Set variables inline with `--variable`. The flag is repeatable and comma-separable.

```bash
railway sandbox create --variable NODE_ENV=production --variable PORT=8080
railway sandbox create --variable NODE_ENV=production,PORT=8080
```

A comma splits the value only when every segment is its own `KEY=VALUE` pair, so values that contain commas stay intact.
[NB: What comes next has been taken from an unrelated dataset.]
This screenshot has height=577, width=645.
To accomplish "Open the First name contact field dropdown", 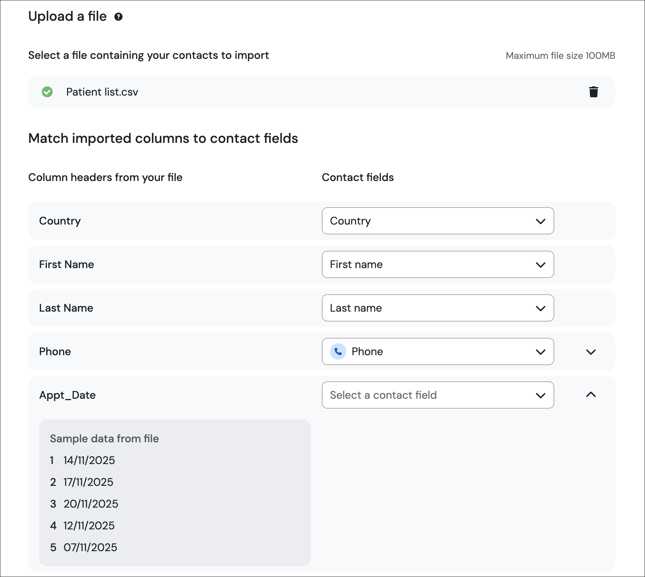I will tap(437, 264).
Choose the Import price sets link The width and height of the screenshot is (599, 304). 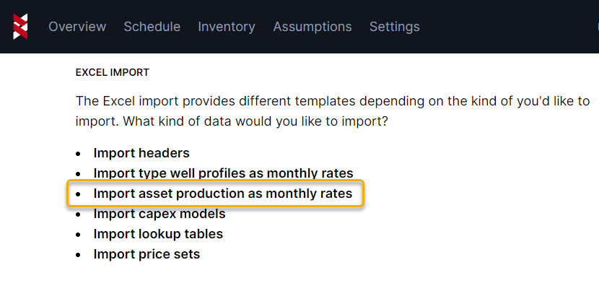(x=147, y=254)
Load variables from a `.env` file with `--env-file`, which is also repeatable. When the same key is set in both places, `--variable` flags take precedence.

```bash
railway sandbox create --env-file .env
```

Values can reference other Railway variables, resolved server-side when the sandbox is created. Use the bare `Service.VARIABLE` form or the full `${{Service.VARIABLE}}` form.

```bash
railway sandbox create \
  --variable DATABASE_URL=Postgres.DATABASE_URL \
  --private-network
```

Resolving a reference to a service's internal address requires the private network, so pair internal-URL references with `--private-network`.

## Private networking

By default a sandbox is isolated: it has outbound internet access but can't reach other services in your environment over private networking. Pass `--private-network` to `create` or `fork` to place the sandbox on the environment's private network, so it can reach services like `postgres.railway.internal` and they can reach it. See [Networking](/sandboxes#networking) for the full description of both modes.

## Common options

These flags apply to every subcommand.

| Flag | Description |
|------|-------------|
| `-e, --environment <ENV>` | Environment name or ID. Defaults to the linked environment |
| `-p, --project <PROJECT>` | Project ID. Defaults to the linked project |

Without these flags, the CLI uses your linked project and environment. In an interactive shell with no link, the CLI prompts you to select a workspace, project, and environment. In a non-interactive shell with no link, pass both `--project` and `--environment`, or run [railway link](/cli/link) first.

## Related

- [Sandboxes](/sandboxes)
- [railway ssh](/cli/ssh)
- [railway link](/cli/link)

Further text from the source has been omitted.